Par Agnès Sinaï (Actu-Environnement)

Même si la part des encours ISR reste modeste (environ 3% de la gestion en France), le marché ne cesse de croître depuis les années 2000. Entre 2008 et 2009, il a connu une hausse de 70%, selon Novethic.

L’investissement socialement responsable est la réponse des marchés financiers aux enjeux du développement durable. Concrètement, il s’agit d’appliquer une analyse environnementale, sociale et de gouvernance en plus des critères financiers habituels dans la décision d’investissement.
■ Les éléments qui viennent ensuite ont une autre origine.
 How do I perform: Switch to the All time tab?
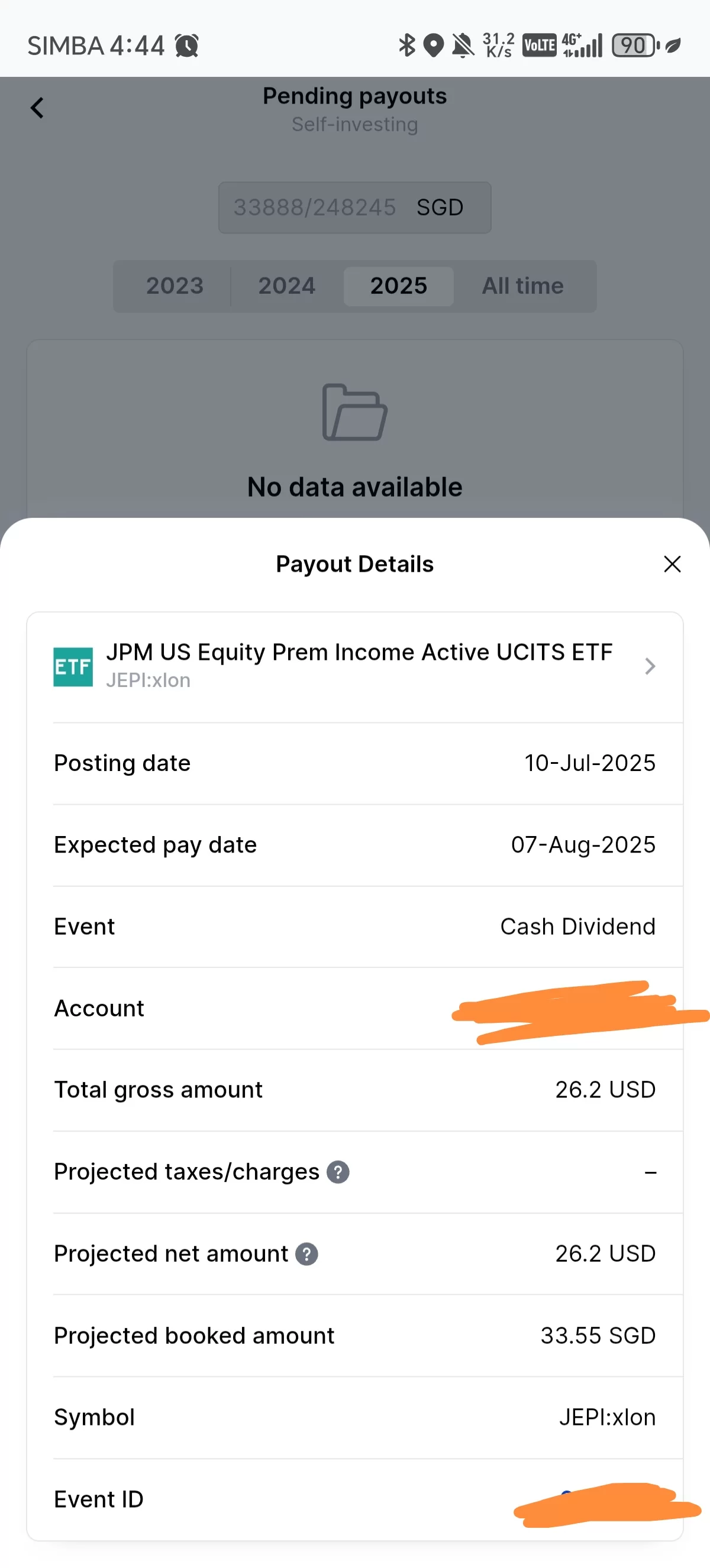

Lorsqu’on parle d’investissement socialement responsable (ISR), c’est généralement pour désigner les fonds distribués dans les réseaux bancaires qui intègrent dans leur sélection d’actions des critères environnementaux, sociétaux et de gouvernance.

Mais une nouvelle tendance s’affirme depuis 2006 : les grands investisseurs institutionnels que sont les fonds de pension, les assureurs et réassureurs, les fonds de réserve ou autres investisseurs institutionnels publics manifestent un intérêt croissant pour ces critères dits extra-financiers. Pourquoi ce soudain engouement ? Pression des ONG ? Recherche de bonne conscience face à la montée des préoccupations de l’opinion sur l’avenir de la planète ? Aspiration des bénéficiaires à changer le monde ?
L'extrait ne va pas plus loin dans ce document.